→ **EXERCISE GOAL**: Using the material below, tally each line with the string "agent" and report only the total.

→ **RECORDED DATA**:
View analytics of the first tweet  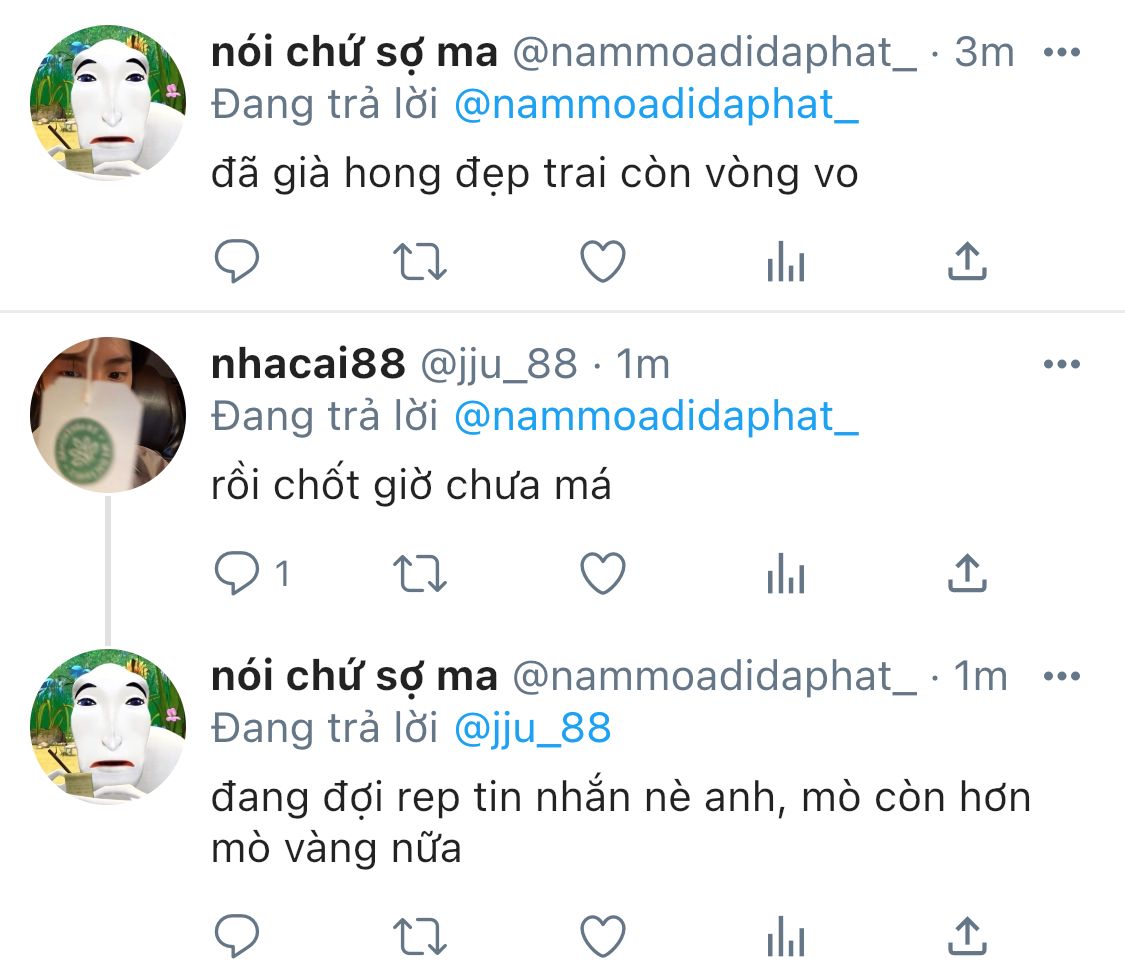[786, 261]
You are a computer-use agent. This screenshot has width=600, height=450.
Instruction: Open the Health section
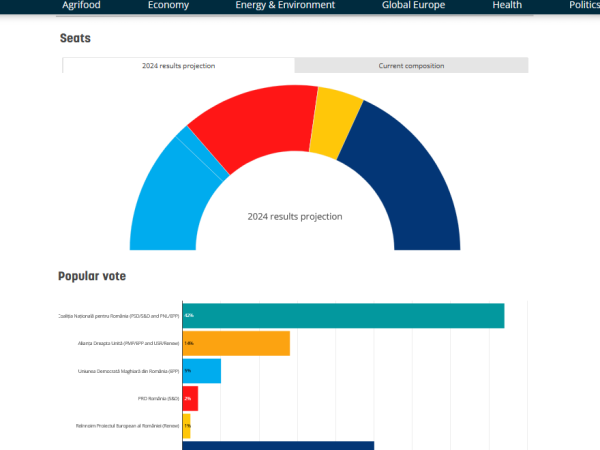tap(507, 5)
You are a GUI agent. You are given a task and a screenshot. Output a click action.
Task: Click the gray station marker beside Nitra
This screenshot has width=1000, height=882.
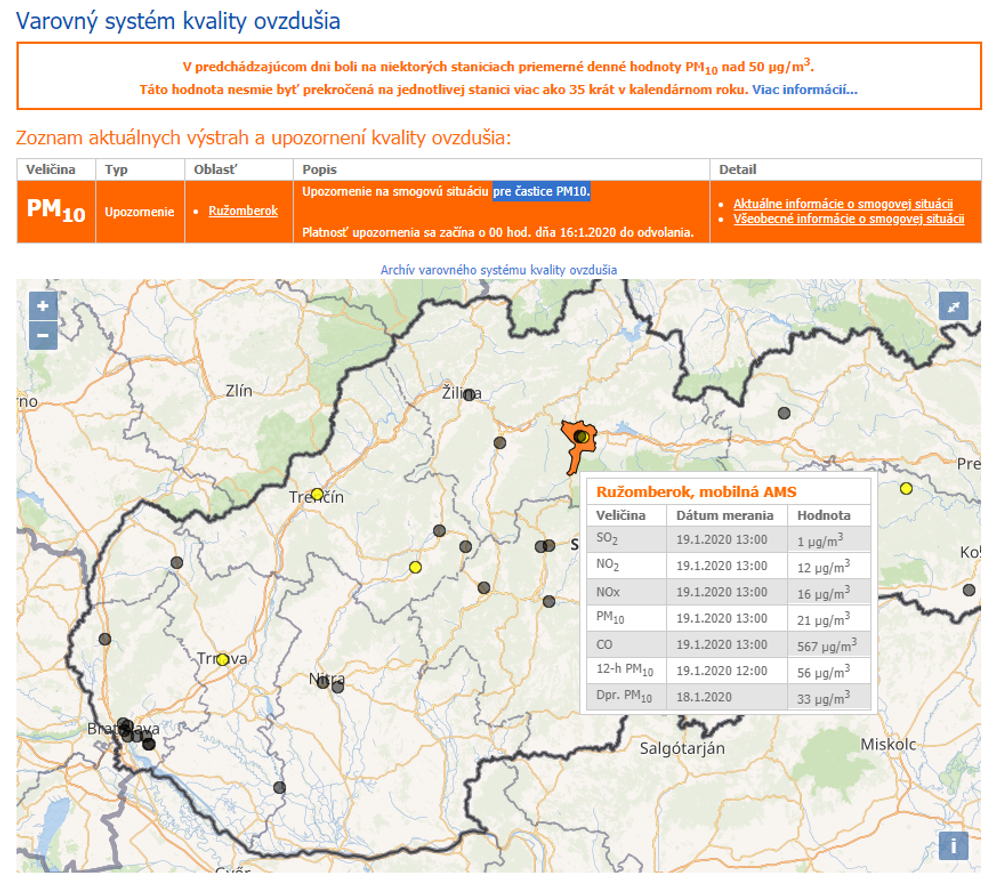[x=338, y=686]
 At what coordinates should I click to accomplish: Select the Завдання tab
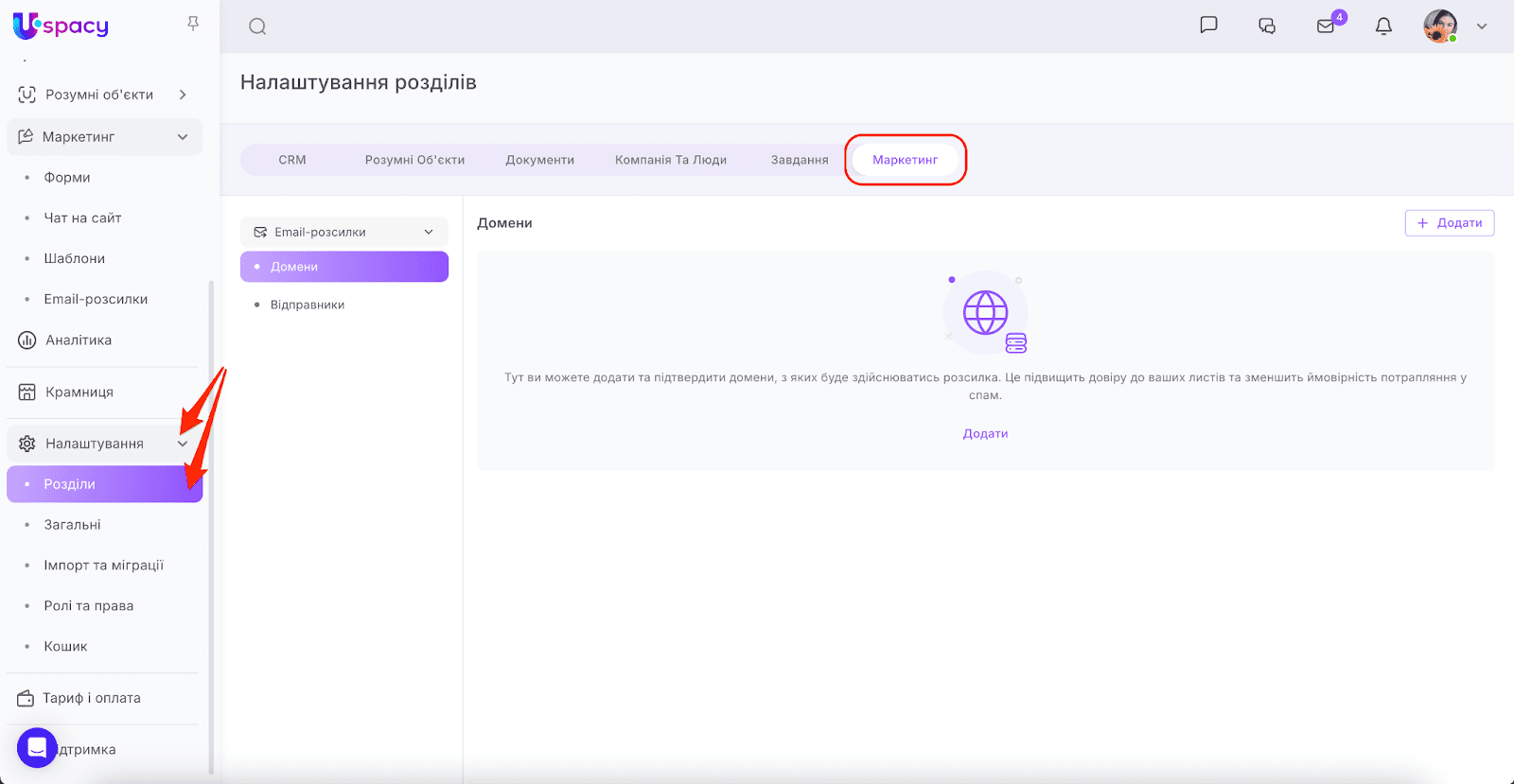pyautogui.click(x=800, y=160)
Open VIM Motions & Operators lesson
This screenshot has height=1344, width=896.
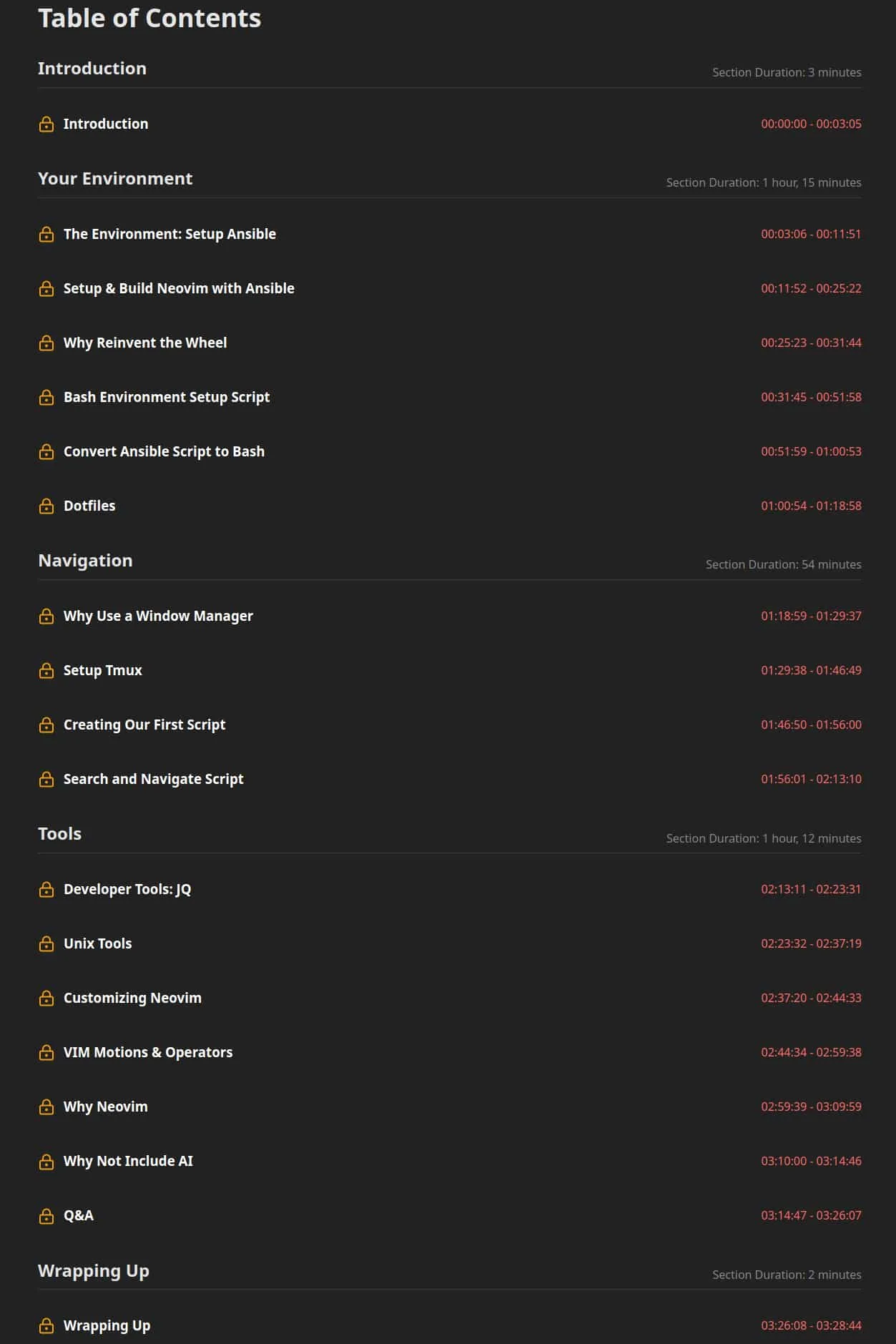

→ **OUTPUT FOR THIS TASK**: 2